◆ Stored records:
=== Begin Enclosure ===

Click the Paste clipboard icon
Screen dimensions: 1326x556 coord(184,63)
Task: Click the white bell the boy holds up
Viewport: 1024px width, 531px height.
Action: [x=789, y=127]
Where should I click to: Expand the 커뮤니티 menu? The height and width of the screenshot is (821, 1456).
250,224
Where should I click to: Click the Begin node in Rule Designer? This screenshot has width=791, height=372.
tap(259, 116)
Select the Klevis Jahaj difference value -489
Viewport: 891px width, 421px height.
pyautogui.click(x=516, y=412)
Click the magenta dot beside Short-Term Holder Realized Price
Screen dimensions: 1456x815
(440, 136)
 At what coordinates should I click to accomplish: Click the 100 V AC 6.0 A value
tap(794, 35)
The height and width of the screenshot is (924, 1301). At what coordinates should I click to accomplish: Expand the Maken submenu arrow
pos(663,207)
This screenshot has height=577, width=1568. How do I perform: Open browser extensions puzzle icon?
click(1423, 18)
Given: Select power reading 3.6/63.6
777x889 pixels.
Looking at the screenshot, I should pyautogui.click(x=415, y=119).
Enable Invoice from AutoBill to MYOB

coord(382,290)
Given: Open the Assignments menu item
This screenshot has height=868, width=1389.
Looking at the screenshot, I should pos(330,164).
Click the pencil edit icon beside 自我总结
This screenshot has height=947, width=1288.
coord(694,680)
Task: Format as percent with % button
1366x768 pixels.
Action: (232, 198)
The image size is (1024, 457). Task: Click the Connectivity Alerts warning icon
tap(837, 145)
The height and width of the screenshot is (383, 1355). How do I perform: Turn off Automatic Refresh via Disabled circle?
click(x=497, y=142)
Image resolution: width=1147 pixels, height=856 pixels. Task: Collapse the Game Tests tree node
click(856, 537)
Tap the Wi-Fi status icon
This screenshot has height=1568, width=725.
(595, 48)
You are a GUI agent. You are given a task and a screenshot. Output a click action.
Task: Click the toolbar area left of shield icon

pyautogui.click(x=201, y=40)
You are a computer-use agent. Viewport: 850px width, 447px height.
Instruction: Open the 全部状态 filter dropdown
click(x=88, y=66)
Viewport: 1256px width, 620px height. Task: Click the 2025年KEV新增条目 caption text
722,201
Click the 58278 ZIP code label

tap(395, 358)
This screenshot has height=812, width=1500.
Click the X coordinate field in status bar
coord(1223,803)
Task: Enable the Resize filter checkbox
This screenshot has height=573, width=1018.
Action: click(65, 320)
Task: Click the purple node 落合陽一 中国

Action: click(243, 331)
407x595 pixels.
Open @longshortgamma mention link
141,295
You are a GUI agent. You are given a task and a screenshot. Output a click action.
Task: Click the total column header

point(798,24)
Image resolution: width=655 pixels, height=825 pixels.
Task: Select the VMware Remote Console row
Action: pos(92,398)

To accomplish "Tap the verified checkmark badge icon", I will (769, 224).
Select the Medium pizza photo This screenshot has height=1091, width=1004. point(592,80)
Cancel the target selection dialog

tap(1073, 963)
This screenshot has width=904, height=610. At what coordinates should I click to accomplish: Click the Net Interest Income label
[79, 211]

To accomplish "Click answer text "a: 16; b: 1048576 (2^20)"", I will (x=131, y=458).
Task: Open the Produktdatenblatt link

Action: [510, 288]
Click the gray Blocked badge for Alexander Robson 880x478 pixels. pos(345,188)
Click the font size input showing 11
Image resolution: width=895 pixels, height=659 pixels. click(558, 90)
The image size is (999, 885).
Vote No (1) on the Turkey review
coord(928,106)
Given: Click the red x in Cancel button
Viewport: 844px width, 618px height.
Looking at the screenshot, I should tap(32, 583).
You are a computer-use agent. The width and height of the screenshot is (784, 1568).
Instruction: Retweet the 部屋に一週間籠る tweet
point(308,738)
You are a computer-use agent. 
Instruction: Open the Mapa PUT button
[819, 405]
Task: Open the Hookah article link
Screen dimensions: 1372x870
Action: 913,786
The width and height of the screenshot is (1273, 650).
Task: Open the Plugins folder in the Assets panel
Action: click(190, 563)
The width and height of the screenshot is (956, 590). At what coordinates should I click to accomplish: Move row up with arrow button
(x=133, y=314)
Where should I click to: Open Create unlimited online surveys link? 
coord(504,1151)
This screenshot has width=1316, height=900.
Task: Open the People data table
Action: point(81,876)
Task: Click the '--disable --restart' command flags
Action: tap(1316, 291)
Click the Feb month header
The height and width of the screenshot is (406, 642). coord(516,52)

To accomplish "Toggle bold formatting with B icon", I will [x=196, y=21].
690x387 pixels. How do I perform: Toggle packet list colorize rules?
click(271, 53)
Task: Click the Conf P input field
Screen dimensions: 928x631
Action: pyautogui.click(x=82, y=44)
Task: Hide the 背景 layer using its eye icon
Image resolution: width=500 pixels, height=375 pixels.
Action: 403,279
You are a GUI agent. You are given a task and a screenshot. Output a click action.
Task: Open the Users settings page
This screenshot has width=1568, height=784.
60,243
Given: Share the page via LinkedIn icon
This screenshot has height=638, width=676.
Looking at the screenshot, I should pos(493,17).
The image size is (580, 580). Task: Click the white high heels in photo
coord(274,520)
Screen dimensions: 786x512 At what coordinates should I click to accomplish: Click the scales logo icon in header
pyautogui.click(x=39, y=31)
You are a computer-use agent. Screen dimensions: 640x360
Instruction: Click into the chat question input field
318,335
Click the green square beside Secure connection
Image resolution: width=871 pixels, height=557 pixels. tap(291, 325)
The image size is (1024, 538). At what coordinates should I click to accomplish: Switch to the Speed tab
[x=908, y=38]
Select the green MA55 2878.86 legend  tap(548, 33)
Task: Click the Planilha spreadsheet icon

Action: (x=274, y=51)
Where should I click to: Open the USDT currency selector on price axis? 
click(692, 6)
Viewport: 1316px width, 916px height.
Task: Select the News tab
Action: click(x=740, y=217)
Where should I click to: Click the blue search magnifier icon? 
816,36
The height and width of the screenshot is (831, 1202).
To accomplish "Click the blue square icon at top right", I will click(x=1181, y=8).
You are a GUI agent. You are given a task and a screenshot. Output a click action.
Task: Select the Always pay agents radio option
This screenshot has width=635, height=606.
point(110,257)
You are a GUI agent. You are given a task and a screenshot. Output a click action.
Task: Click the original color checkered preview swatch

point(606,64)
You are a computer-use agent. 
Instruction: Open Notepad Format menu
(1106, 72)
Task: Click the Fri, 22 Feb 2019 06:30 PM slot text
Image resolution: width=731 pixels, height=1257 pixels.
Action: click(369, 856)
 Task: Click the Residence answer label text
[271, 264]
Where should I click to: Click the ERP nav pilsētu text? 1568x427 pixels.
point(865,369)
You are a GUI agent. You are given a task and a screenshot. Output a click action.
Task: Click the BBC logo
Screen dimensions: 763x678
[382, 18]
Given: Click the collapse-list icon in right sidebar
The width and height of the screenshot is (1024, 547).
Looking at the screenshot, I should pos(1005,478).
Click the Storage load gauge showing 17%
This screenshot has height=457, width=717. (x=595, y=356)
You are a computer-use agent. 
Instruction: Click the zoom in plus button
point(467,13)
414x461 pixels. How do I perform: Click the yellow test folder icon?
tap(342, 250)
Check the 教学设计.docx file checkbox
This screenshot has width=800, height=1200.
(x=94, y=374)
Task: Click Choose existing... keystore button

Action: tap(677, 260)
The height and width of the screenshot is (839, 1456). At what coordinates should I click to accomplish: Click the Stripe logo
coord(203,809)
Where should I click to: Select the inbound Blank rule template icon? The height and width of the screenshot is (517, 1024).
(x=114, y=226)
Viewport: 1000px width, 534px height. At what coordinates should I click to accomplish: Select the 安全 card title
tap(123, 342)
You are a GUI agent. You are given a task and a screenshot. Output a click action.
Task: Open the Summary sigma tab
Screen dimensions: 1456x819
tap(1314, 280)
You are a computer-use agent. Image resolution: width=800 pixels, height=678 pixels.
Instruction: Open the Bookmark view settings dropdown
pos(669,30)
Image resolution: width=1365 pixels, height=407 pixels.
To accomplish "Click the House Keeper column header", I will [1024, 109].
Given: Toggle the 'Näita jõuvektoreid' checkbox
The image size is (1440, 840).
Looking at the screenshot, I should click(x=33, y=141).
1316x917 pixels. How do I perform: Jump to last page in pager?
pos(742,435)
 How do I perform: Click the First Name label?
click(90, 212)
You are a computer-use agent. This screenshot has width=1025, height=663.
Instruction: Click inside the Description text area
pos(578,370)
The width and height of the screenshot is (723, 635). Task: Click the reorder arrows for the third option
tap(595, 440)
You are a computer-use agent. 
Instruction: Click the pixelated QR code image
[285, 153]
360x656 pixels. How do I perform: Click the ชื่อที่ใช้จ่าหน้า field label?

=== End Enclosure ===

◆ EXERCISE GOAL:
Given the records above, return exactly the lines starting at the line containing "Select the green" and ending at the line containing "The height and width of the screenshot is (831, 1202).", including both.

◆ SOLUTION TO THIS TASK:
Select the green MA55 2878.86 legend  tap(548, 33)
Task: Click the Planilha spreadsheet icon

Action: (x=274, y=51)
Where should I click to: Open the USDT currency selector on price axis? 
click(692, 6)
Viewport: 1316px width, 916px height.
Task: Select the News tab
Action: click(x=740, y=217)
Where should I click to: Click the blue search magnifier icon? 
816,36
The height and width of the screenshot is (831, 1202).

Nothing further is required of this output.